**Records provided**

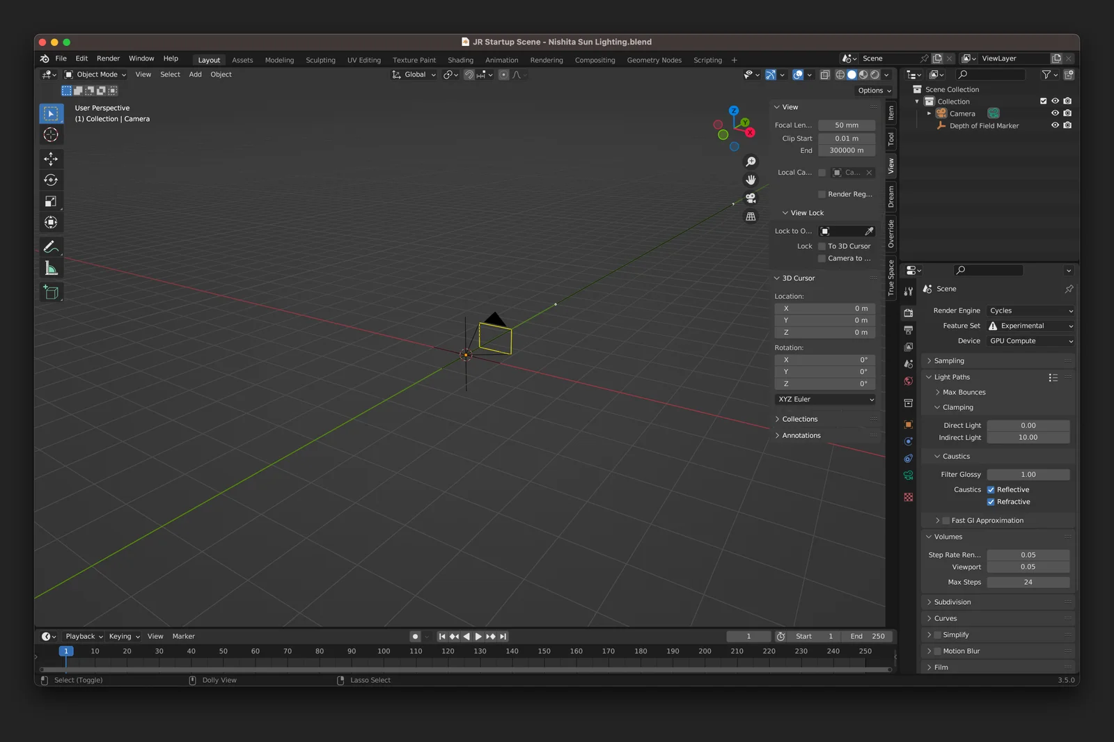Image resolution: width=1114 pixels, height=742 pixels.
Task: Click the Add Cube tool icon
Action: point(51,292)
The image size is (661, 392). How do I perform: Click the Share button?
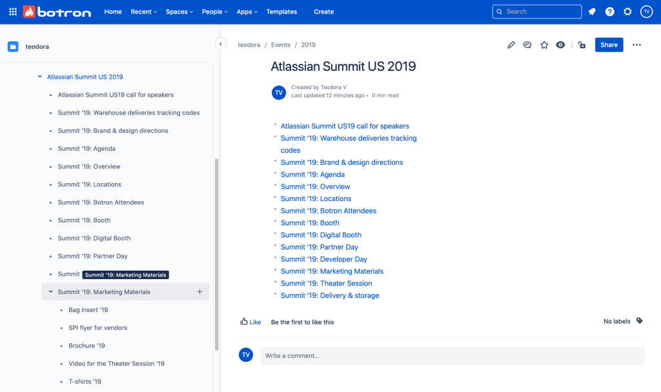point(609,44)
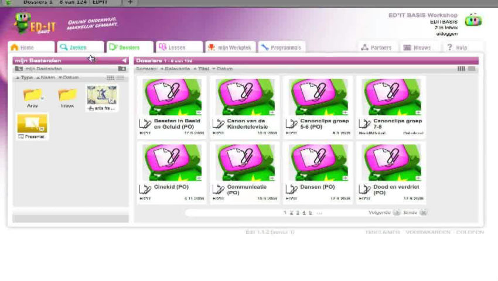Switch dossiers to grid view
Screen dimensions: 498x281
pos(461,68)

**Task item**
All lines from the one holding "The image size" to the end of the listing above need to be duplicated exactly. None of the pictures should be included.

**Answer section**
The image size is (661, 392). How do I perform: Click the Share button?
point(609,44)
Switch dossiers to grid view
Screen dimensions: 498x281
pos(461,68)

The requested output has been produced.